Category: PR /Brand Awareness

Business Principle:
Gaining brand-awareness for FREE

Specifics:
There’s no such thing as a negative story

The Issue

A disruptive and innovate UK Men’s Underwear Brand, Brass Monkeys, created a collection of Billboard Posters for a National Advertising campaign, the main image being a Male model wearing branded Boxer shorts. The Text captions, next to the photo played upon the Brands intelligent humour attribute, “Full Metal Packet” and “Loin King” (both misnomers being big movie box office hits some 15 years ago). Brass Monkeys Billboard campaign was officially banned by the UK’s Advertising Standards Agency (CAP), on the grounds that the photos of the male model in boxer shorts was “likely to cause serious and widespread offense to the ladies of the UK”. Our Expert was left facing a potential commercial disaster with the ad campaign creative and distribution costs already being pre paid, and now with no possibility of running the campaign.

The Solution

Our Expert calmly assessed the adjudication letter supplied by the ASA, looking for any possible weakness in their argument or inconsistency with their decision regarding recent or past ad campaigns that had been allowed by the ASA. Given the objection cited was specifically that a male model wearing men’s underwear was likely to cause offense to Women, our expert quickly assed that that such a decision was completely unfair when compared with the then ubiquitous billboard campaign for Wonderbra, showing very revealing breast cleavage photography of various female models wearing the branded underwear. The ASA ban against the male model/male underwear (but not against female/female lingerie) implied that they judged adult males would “enjoy” the images of lingerie clad females, but the adult female population would be “offended” by the image of a Male counterpart.  This appeared to show an underlying sexism in the structure of the ASA (CAP) decision making.  

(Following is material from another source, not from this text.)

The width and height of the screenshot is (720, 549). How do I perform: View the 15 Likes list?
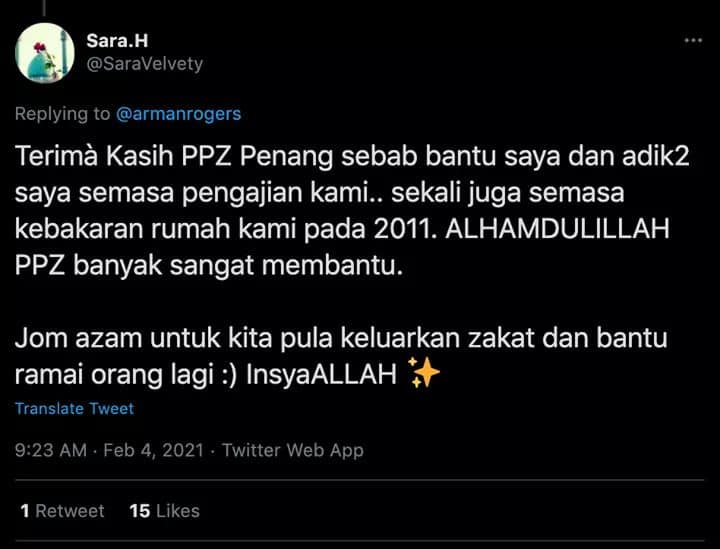tap(164, 511)
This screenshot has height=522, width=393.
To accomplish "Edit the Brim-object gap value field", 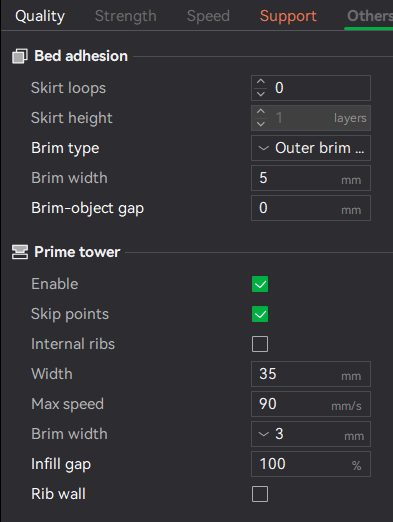I will 311,208.
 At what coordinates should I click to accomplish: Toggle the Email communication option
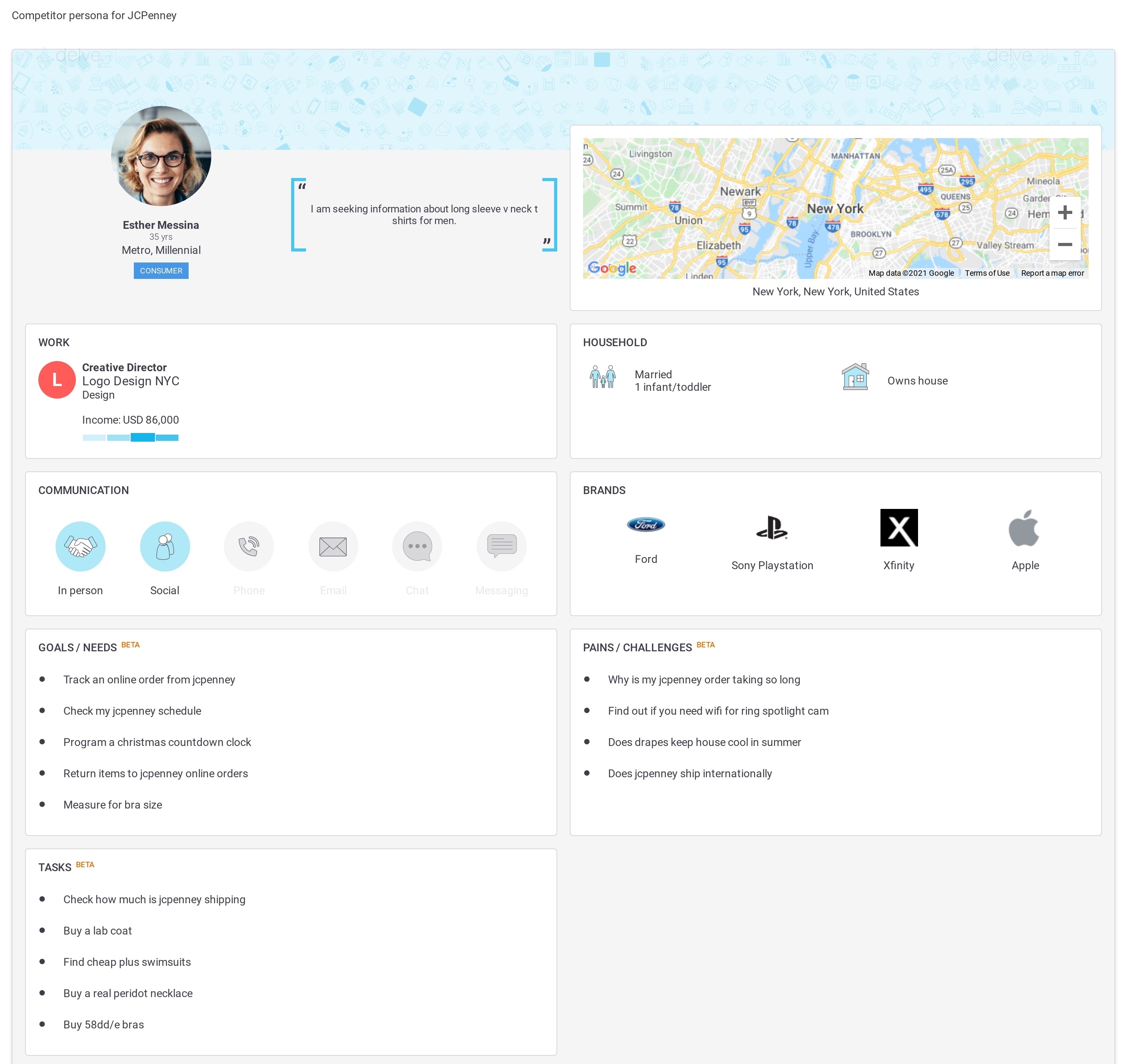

Our Expert, then sure of this disconnect in reasoning, then (and importantly) took action! Writing a  short and punchy press release titled “Sexism behind the billboards” laying out the accusation of flawed sexist adjudication at the UK body essentially responsible for media compliance and commercial censorship.  The press releases were distributed to all National UK daily Newspapers.  Two days later the story was reported on the front page of the Independent newspaper, and was then picked up by all major National TV and radio channels and all National newspapers in the UK. Coverage extended to USA, Australia and Europe.  

Brass Monkeys came from relative brand obscurity to massive international “explosive and viral” news attention.  An independent Media monitoring company estimated that the “free” media coverage would have cost some £2m if similar space had been purchased (today’s value being in excess of £4m). Our Expert appeared on 6pm National TV news programme, a live political debate show, numerous live interviews, with other highlights being supported by 98% of UK viewers on a TV phone poll, and senior media commentators and influencers supporting the cause of the British Underwear brand. Brand awareness was the translated into both retail stockist demand and consumer sales. Just one press release transforming a negative “ban” into an international wave of public support.